Approaching an Action Packed Week
Once a trader has been active in the markets for a while, he/she normally becomes quite familiar with the economic calendar and market events, knowing which results tends to have an effect on the markets and which events are just there for the show. While some economic events might receive high importance, the event itself is often already baked into the market’s price. This can often confuse traders and even a result diverging from the expected figure fails to have any major impact on the price movement.
It is important to note that while news events can have a major impact on the intraday trend; individual events fail to shift the overall momentum in the markets.
Last week economic data was brushed aside as the major stock indices took their cue from the U.S market, drifting into sleep mode. The ranging pattern that occurred on stocks had its affect on the major currency pairs, as volatility remained low during the first part of the trading week, only to pick up towards the weekend.

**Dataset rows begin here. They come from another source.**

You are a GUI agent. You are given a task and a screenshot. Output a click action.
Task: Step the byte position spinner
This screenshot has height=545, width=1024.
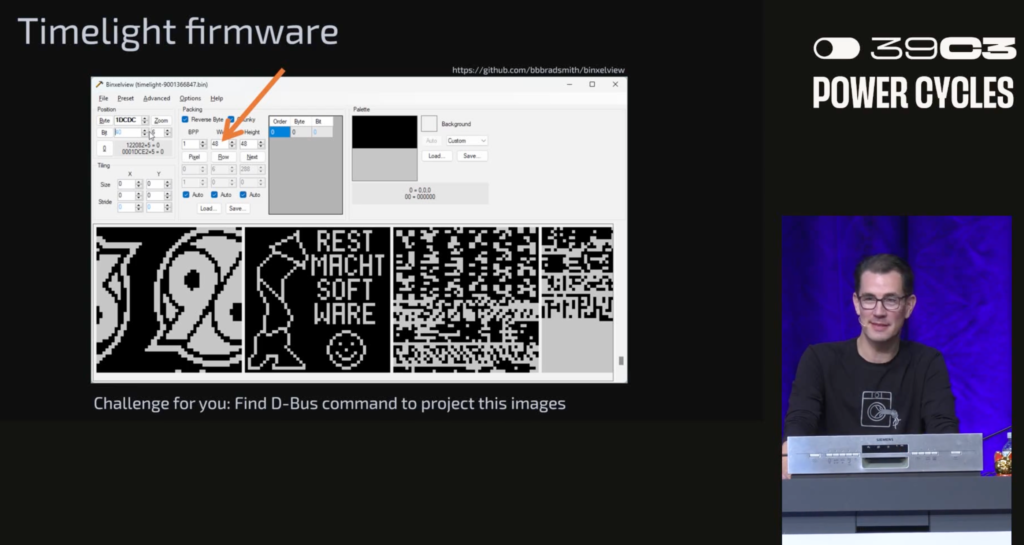146,120
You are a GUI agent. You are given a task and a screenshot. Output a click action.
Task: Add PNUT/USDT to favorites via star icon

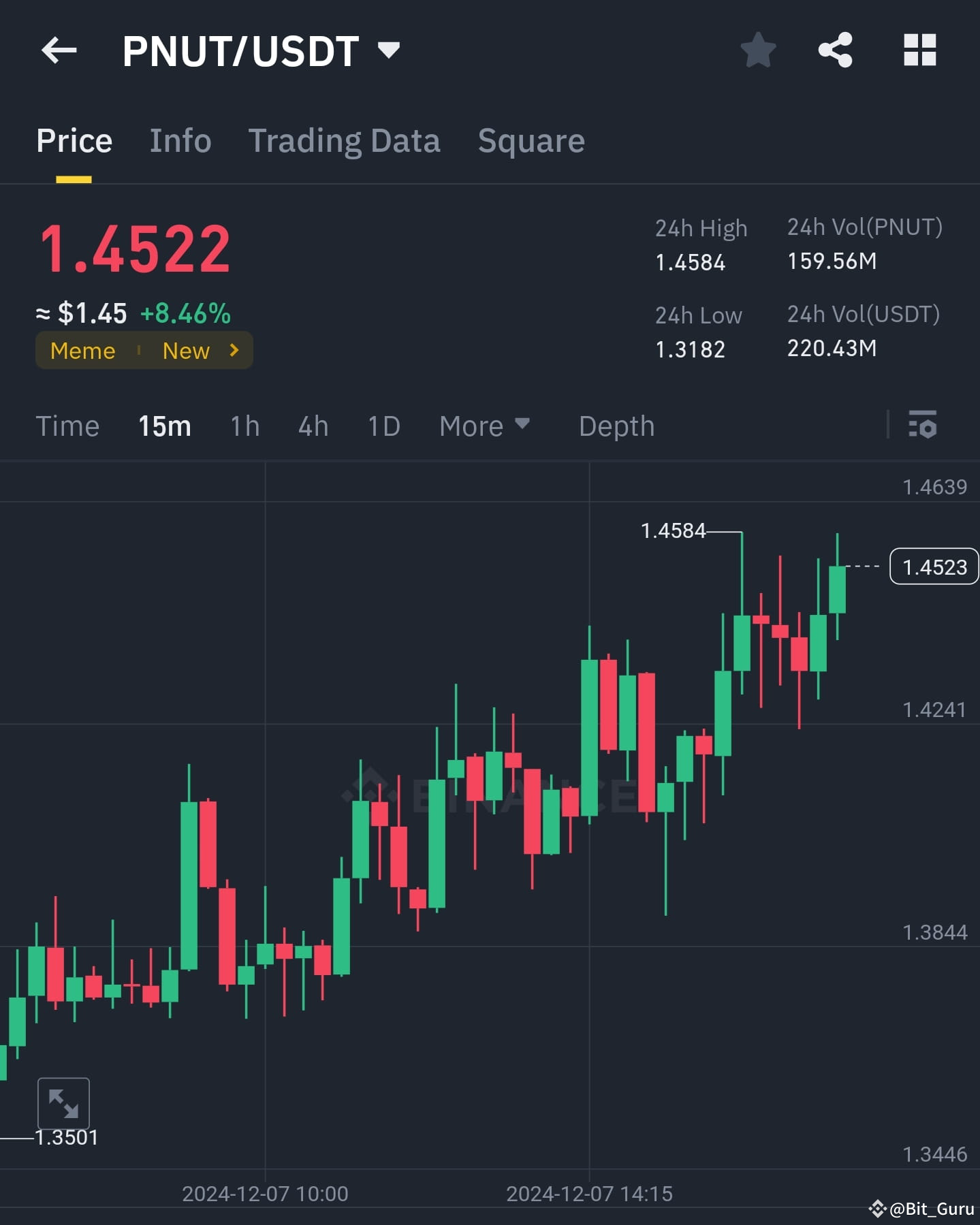pyautogui.click(x=758, y=50)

General Motors grabbed the center of attention as news headlines released that the large company is expected to file for bankruptcy (chapter 11) on Monday, emerging in 3-6 months as a new company. The major problem that caught news headlines during the week was the disagreement between bond holders and the company, as up until now there has been a major conflict between the two. Bond holders are concerned that they will lose much more than only their rights and assets in the company, as the new structure will empower the government as the prime owner of the massive auto maker. Despite all the concerns, the U.S government’s main aim is to restructure the company turning it into a profitable one again, by producing more eco-efficient cars. One way that the Obama administration is currently pushing for is via cooperation with Italy’s Fiat.

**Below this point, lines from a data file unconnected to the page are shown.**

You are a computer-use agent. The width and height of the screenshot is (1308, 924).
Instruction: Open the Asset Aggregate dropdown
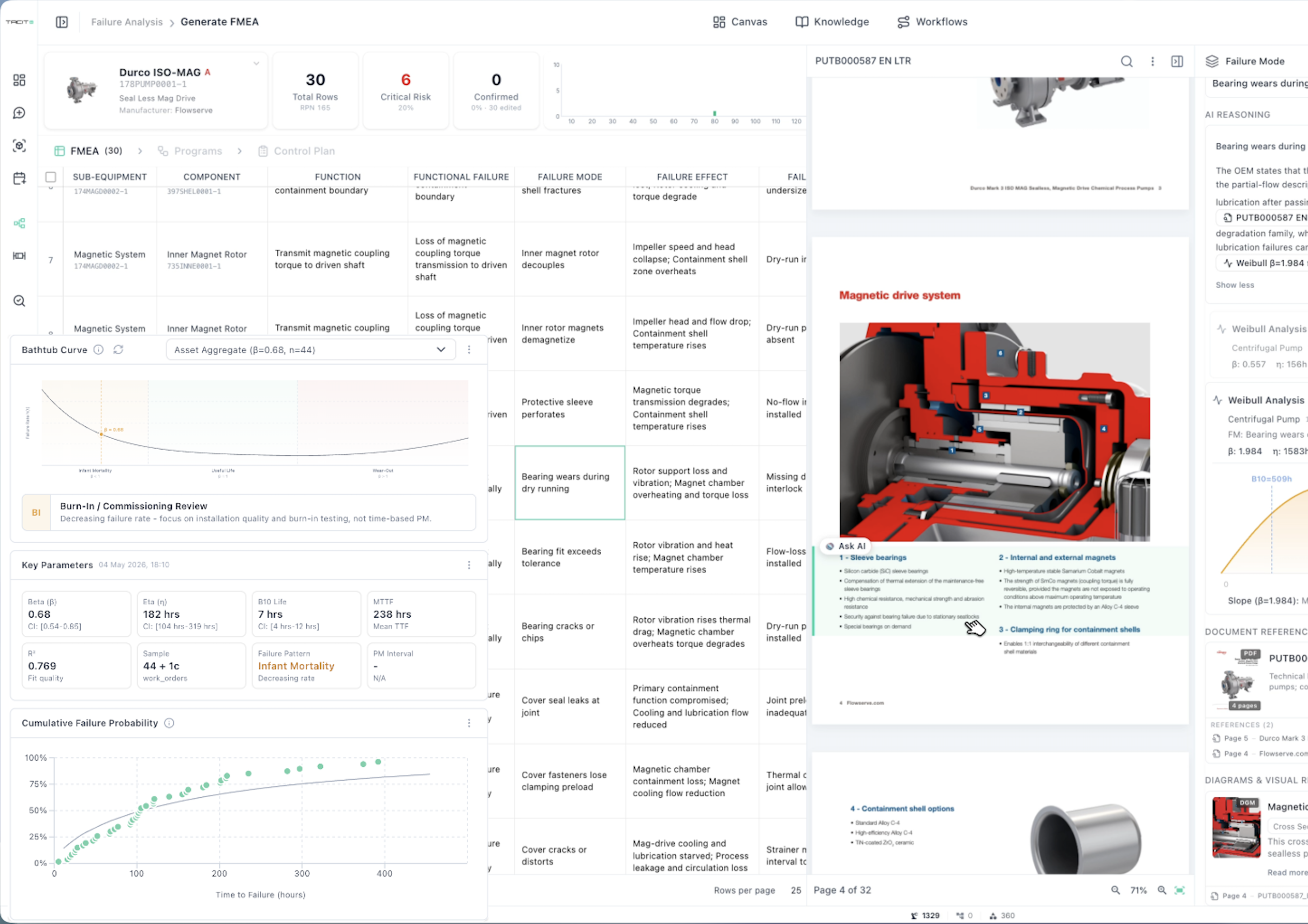pos(310,349)
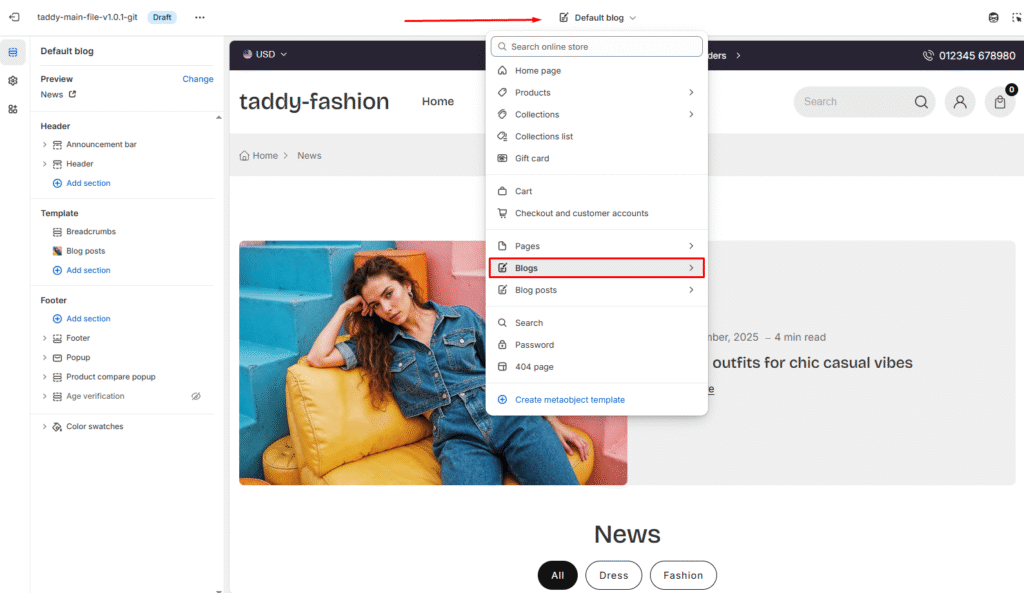Open the three-dots more actions menu
Viewport: 1024px width, 593px height.
tap(200, 18)

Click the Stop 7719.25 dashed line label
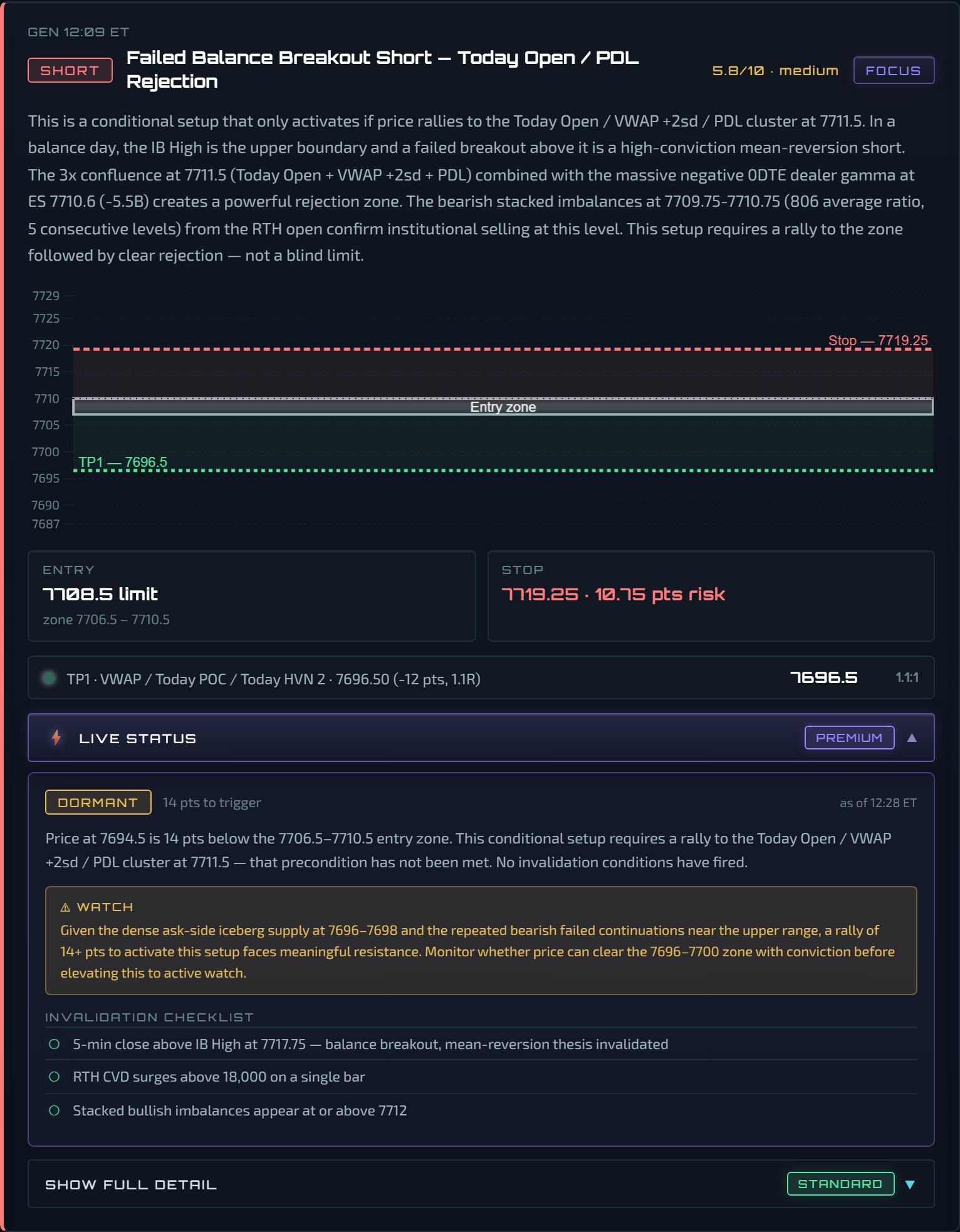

Friday’s session presented more thrilling movements as inflation data from Europe showed that the price of goods hadn’t changed on a yearly basis, during the month of May. Even though the Euro-zone is still dealing with economic contraction investors were relieved that inflationary pressures are not stirring and that the next couple of months could show a slight turnaround in economic activity. One must note that commodity prices have steeply climbed over the last couple of week, with crude oil reaching $65 per barrel. A rising commodity market along with low inflation levels gives the European central bank some room to work with, something that could prevent them from decreasing their rates this time round.
In addition, GDP result from the U.S showed that the economy had shrunk during the first quarter by a whopping 5.7%. Even though the result was better than the fourth quarter’s 6.3% and better than the 6.1% result, that was published a month ago, the revised figure still showed that the economy is in dire straits and that a healthy recovery is still far away. Stocks climbed at the opening bell on Friday despite the gloomy figure.
4 Rate Decisions and Much More.
Since the beginning of March Dollar counterparts have rallied, correlated with a rising stock market. Despite all the economic data and bad new events, showing a deteriorating world economy, money has rushed into the Euro, Pound, Australian and Canadian Dollar. Even low yielding currencies such as the GBP and the CAD, whose economies are presenting a mere 0.5% rate return, have found strength against the Dollar as risk appetite has increased dramatically. The market reaction over the last 2 months has been quite promising as the currency pairs have rallied despite mixed data. While major economic events are showing a deteriorating economy, the last few weeks have started to present a slight turn around in certain sectors, as they have shown minor signs of a pickup.
This has raised many questions among analysts as to the strength of current trends.
If analysts are correct, meaning that an economic turnaround will occur during 2010, will further improvement in the economy, reflected in improving data, help the current 2 month trend, pushing it even higher? Will current trends present only minor corrections up until a full recovery?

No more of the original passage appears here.